▶ [EXTRAIT DU DOCUMENT]:
· · · · · · ·

4 Mai 2009
Résumé
En persan, Syngué sabour est le nom d’une pierre noire magique, une pierre de patience, qui accueille la détresse de ceux qui se confient à elle. Certains, dans ce livre en tout cas, disent même que c’est elle qui est à La Mecque, et autour de quoi tournent les millions de pèlerins. Le jour où elle explosera d’avoir ainsi reçu trop de malheur, ce sera l’Apocalypse.
Pierre de patience, “cette pierre que tu poses devant toi... devant laquelle tu te lamentes sur tous tes malheurs, toutes tes souffrances, toutes tes misères... à qui tu confies tout ce que tu as sur le cœur et que tu n’oses pas révéler aux autres... [...] Tu lui parles, tu lui parles. Et la pierre t’écoute, éponge tous tes mots, tes secrets, jusqu’à ce qu’un beau jour elle éclate. Elle tombe en miettes. [...] Et ce jour-là, tu es délivré de toutes tes souffrances, de toutes tes peines...”
C'est un livre sur l’enfermement, sur l'aliénation des femmes, mais aussi des hommes. L'auteur y porte un éclairage très dur sur une société privée de parole, confinée dans la peur, dans l'asservissement de femmes muettes, brisées par la domination masculine, et d'hommes «bègues», ployant sous l'obscurantisme religieux, ne sachant s'exprimer que par la violence du sexe ou celle des armes. Syngué sabour est le récit de la révolte du corps d'une femme contre l'honneur et contre l'âme d'un homme. Et la citation d'Antonin Artaud en exergue du texte résume à elle seule la thèse défendue : « Du corps par le corps avec le corps depuis le corps et jusqu'au corps. »
C’est un roman qui se déroule tout entier dans la pénombre close d'une maison cernée par les combats.
Cette voix qui émerge de ma gorge, c'est la voix enfouie depuis des milliers d'années.
Avis
Dans la chambre vide aux murs clairs, derrière les rideaux aux motifs d’oiseaux migrateurs, nous sommes témoins d’un étrange dialogue ou plutôt monologue entre un homme mourant et sa femme qui le veille.
Elle cale sa respiration sur celle de l'homme blessé. Ses lèvres tremblent. Elle prie, égrène son chapelet, scande quatre-vingt-dix-neuf fois l'un des noms de Dieu, « Al-Qahhâr, Al-Qahhâr, Al-Qahhâr », souffle, recommence.
A son chevet, tout doucement, elle fait revivre ses souvenirs et les confie à cet homme inconscient. Des souvenirs au goût amer, ses rêves avortés, son mariage forcé, sa soeur vendue à un vieillard, l'honneur de la famille fondé sur l'intransigeance, l'arbitraire, et puis ces guerres fratricides qui n'en finissent jamais...
« Je devais me marier malgré ton absence. Lors de la cérémonie, tu étais présent par ta photo et par ce foutu kandjar que l’on a mis à mon côté, à ta place. Et j’ai dû encore t’attendre trois ans! Et pendant trois ans, je n’ai pas eu le droit de voir mes copines, ma famille… Il est déconseillé à une jeune mariée vierge de fréquenter les autres filles mariées. Foutaise! Je devais dormir avec ta mère qui veillait sur moi, ou plutôt qui veillait sur ma chasteté et tout cela paraissait si normal, si naturel à tout le monde. Même à moi. »

· · · · · · ·

▶ [CONSIGNE]:
Dans l'extrait sur Syngué sabour, relevez les groupes prépositionnels qui composent la citation d'Antonin Artaud placée en exergue. Le matériel provient d'une autre source que cet extrait.

▶ [MATÉRIEL RECUEILLI]:
· · · · · · ·

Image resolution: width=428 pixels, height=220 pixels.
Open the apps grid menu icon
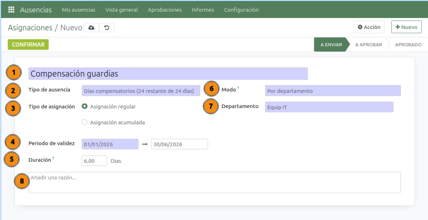click(x=11, y=10)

· · · · · · ·

▶ [RÉSULTAT]:
Du corps ; par le corps ; avec le corps ; depuis le corps ; jusqu'au corps.